= Federated congregation =

A federated congregation or federated church is two or more congregations that are affiliated with different denominations that acts as one local church congregation. Federated congregations are distinguished from dual affiliated congregations, where the congregation as a whole is affiliated with more than one denomination. Federated congregations are also distinguished from shared churches, which are formed by separate congregations that cooperate, but exist as separate entities affiliated with separate denominational bodies.

==Examples==
The Federated Community Church of Flagstaff, Arizona, was formed in 1916 by Methodist and Presbyterian congregations that recognized that they both had insufficient resources to survive as separate entities. Originally called "Federated Church", the congregation added "Community" to its name in the 1920s. The church is affiliated with both the United Methodist Church and the Presbyterian Church USA. Through its history, members of other Protestant groups associated with the church temporarily, until they could establish separate local congregations. The United Methodist Church held legal title to the church facilities until the 1960s, when the congregation incorporated as an independent entity.

The Federated Church of Sutton, Nebraska, which is affiliated with both the United Church of Christ and the United Methodist Church, started out as two separate churches founded in the late 19th century. To reduce costs, in 1919 the Congregational and Methodist Episcopal congregations began to worship together and share a minister, shifting between their two church buildings and alternating between Congregational and Methodist Episcopal clergy. They continued to operate as separate congregations until 1949, when they merged and adopted the "federated" name.

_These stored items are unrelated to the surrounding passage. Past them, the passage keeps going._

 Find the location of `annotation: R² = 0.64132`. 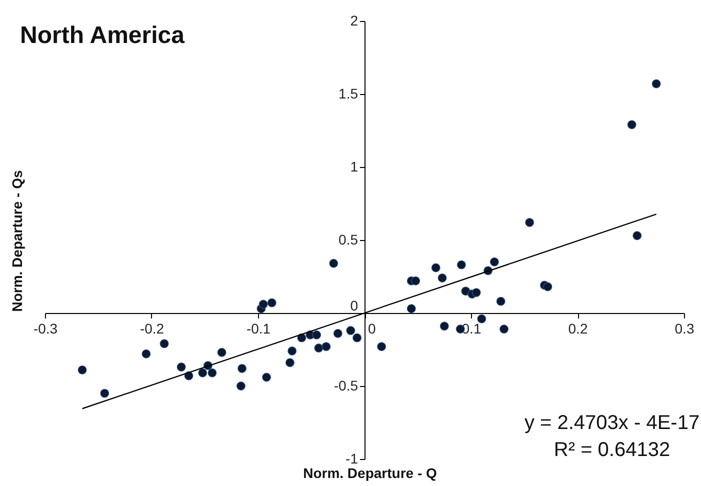

annotation: R² = 0.64132 is located at coordinates (612, 450).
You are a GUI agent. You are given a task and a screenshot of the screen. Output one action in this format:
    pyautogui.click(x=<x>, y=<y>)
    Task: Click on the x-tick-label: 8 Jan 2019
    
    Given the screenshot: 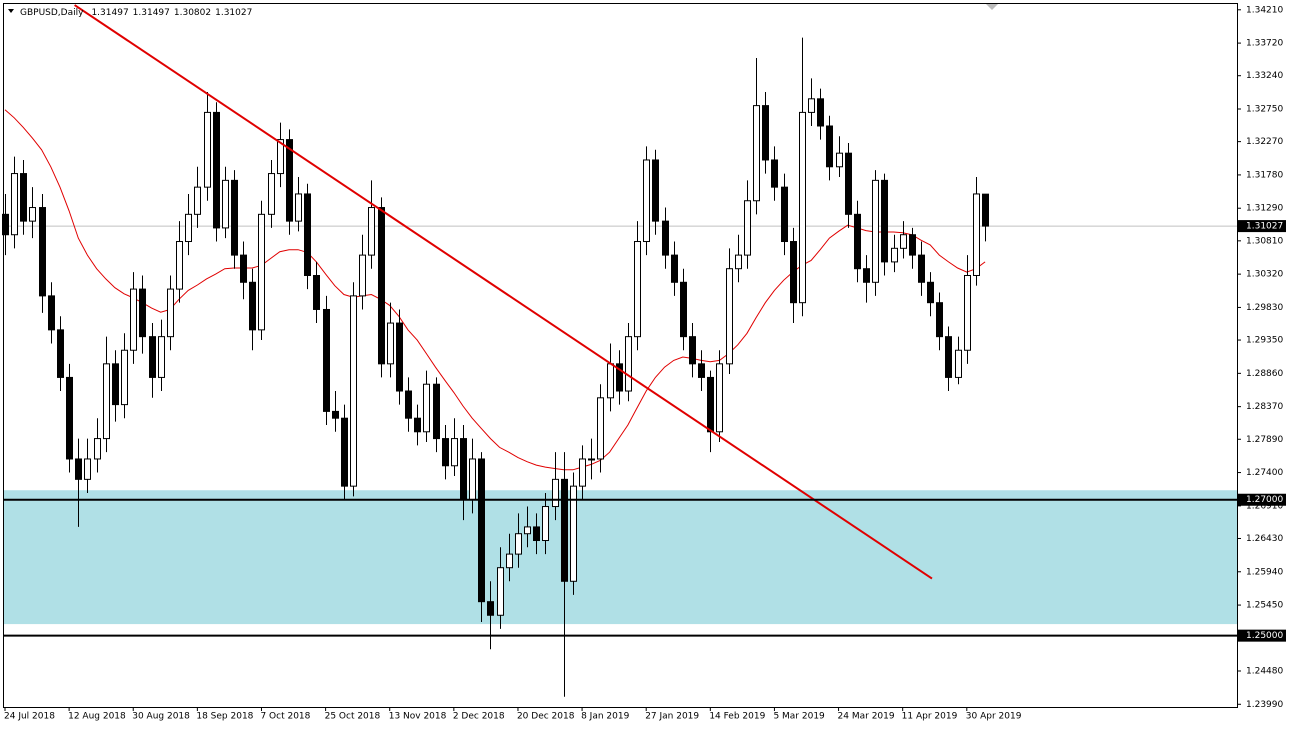 What is the action you would take?
    pyautogui.click(x=605, y=717)
    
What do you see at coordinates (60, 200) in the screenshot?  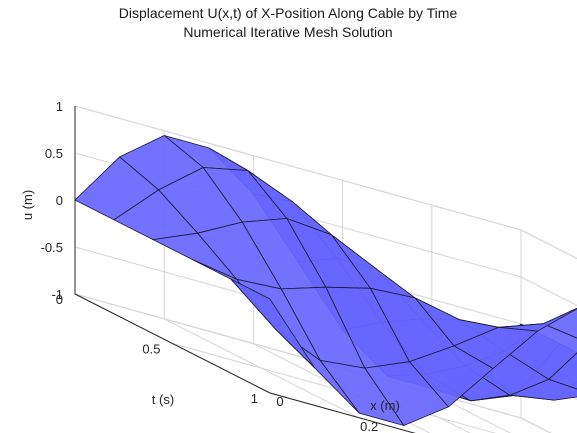 I see `z-tick-label: 0` at bounding box center [60, 200].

In Marlborough, New Hampshire, there was a history of congregations of different denominations sharing facilities long before the Federated Church of Marlborough was formed. After a town meeting house was built in 1790, it was shared by congregations of five denominations (Universalists, Congregationalists, Methodists, Baptists, and Unitarians). Access to use of the building for Sunday worship was apportioned according to the congregations' relative memberships; congregations assembled in members' homes or barns on Sundays when they didn't have use of the meeting house. In subsequent years, the different denominations built their own buildings. In 1927, when the federated congregation was formed by the Congregationalist, Methodist, and Universalist congregations that realized they could no longer sustain themselves separately, the most challenging issue to resolve in uniting the three groups was deciding where the combined congregation should meet. The Federated Church of Marlborough maintains affiliations with the United Church of Christ, United Methodist Church, and Unitarian Universalist Association.

New Spirit Community Church in Berkeley Is affiliated with the Metropolitan Community Church, the United Church of Christ, and the Disciples of Christ.

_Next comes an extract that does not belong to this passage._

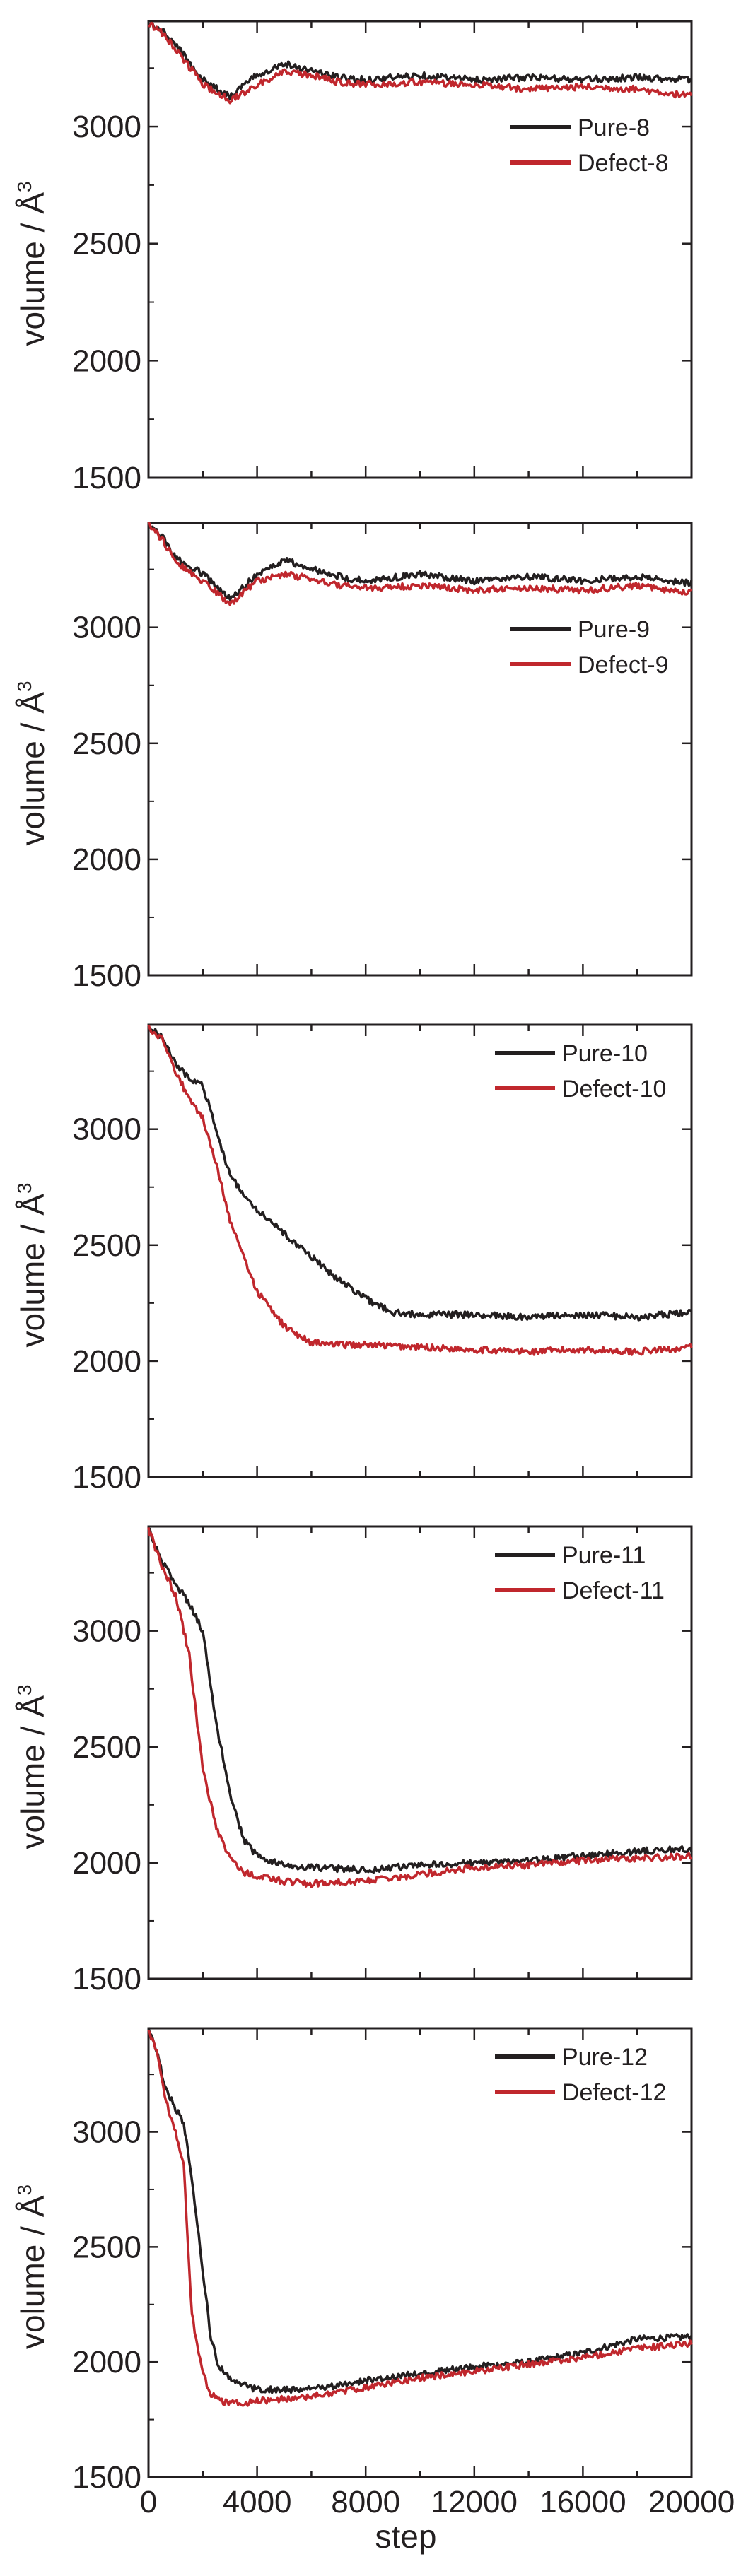 This screenshot has width=741, height=2576. What do you see at coordinates (614, 2092) in the screenshot?
I see `legend-label: Defect-12` at bounding box center [614, 2092].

The Federated Church of Grand Forks, North Dakota, is affiliated with the United Church of Christ and the American Baptist Church. To accommodate the differing practices of the two denominations, the church sanctuary is equipped with two baptismal fonts, one for infant baptisms and the other for immersion of adults. The Federated Church of Livingston, New Jersey, is also a combination of UCC and ABC. The Federated Church of Green Lake, Wisconsin, is a combination of ABC, UCC, and United Methodist.

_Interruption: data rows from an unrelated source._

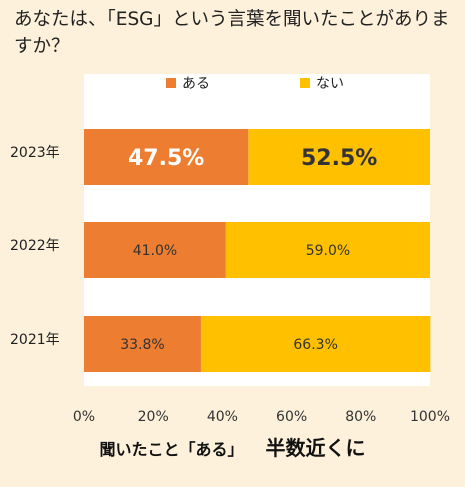 The height and width of the screenshot is (487, 465). I want to click on category-label-2: 2021年, so click(35, 340).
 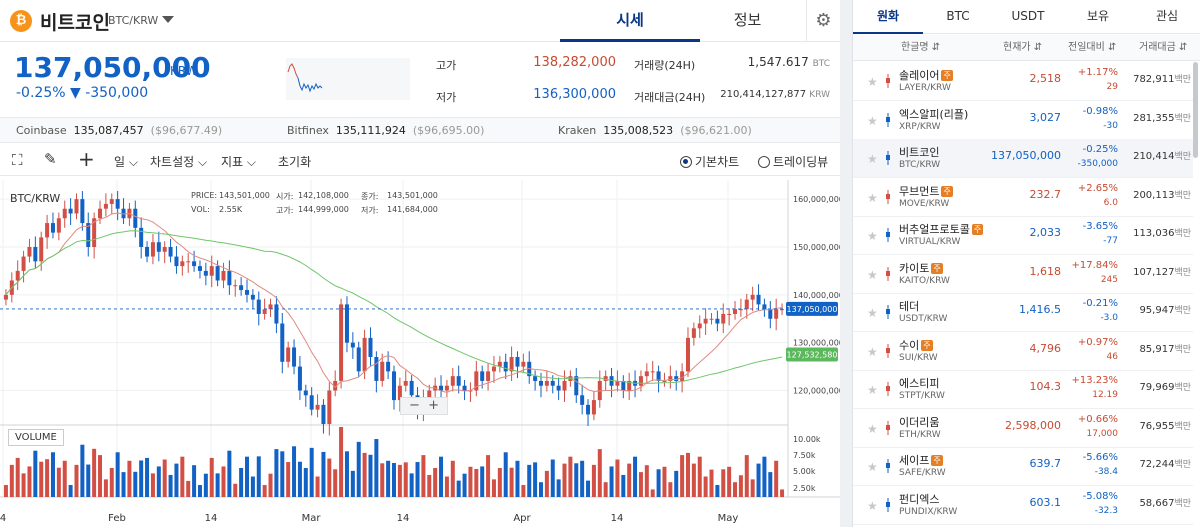 I want to click on chart-settings-dropdown: 차트설정 ⌵, so click(x=179, y=162).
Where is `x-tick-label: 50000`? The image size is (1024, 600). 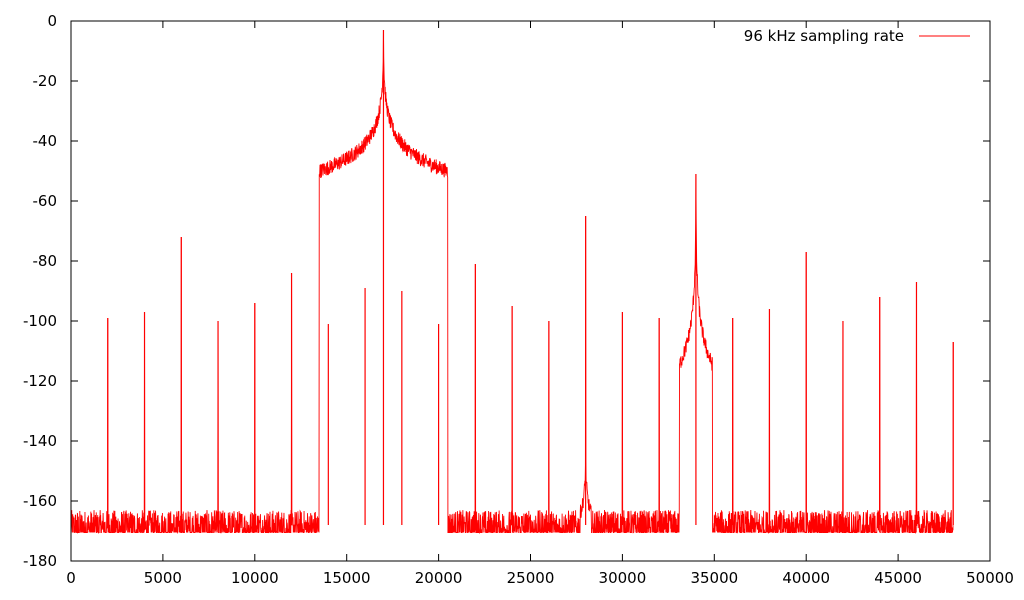 x-tick-label: 50000 is located at coordinates (990, 578).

The Federated Church of West Lafayette, Indiana, is a combination of American Baptist and Disciples of Christ. The Federated Church of Brookston (Indiana) is American Baptist and Presbyterian Church USA. They have been together since 1919.

First Federated Church of North Jackson, Ohio, is a combination of United Church of Christ, Disciples of Christ, and Presbyterian Church (USA). El Dorado County Federated Church, in Placerville, California, is a combination of Presbyterian Church (USA) and United Methodist.

Indian Hill Church, outside of Cincinnati, is a combination of Episcopal and Presbyterian congregations.

Lamb of God Church in Fort Myers, Florida, is Episcopal Church and Evangelical Lutheran Church in America. This combination is also present at St. Christopher's Community in Olympia, Washington and St. John's Episcopal-Lutheran Church in Williams, Arizona.

The Lutheran Church of Arcata, California, is a combination of Evangelical Lutheran Church in America and Lutheran Church–Missouri Synod. Nearby, in McKinleyville, California, Grace Good Shepherd is a combination of Lutheran and Presbyterian. The United Church of the San Juans in Ridgway, Colorado, is a combination of Lutheran (ELCA), United Methodist, Presbyterian, and United Church of Christ. Bethany Lutheran Church in Ames, Iowa, says that it is Evangelical Lutheran Synod and Wisconsin Synod, but it may not be a true federated church.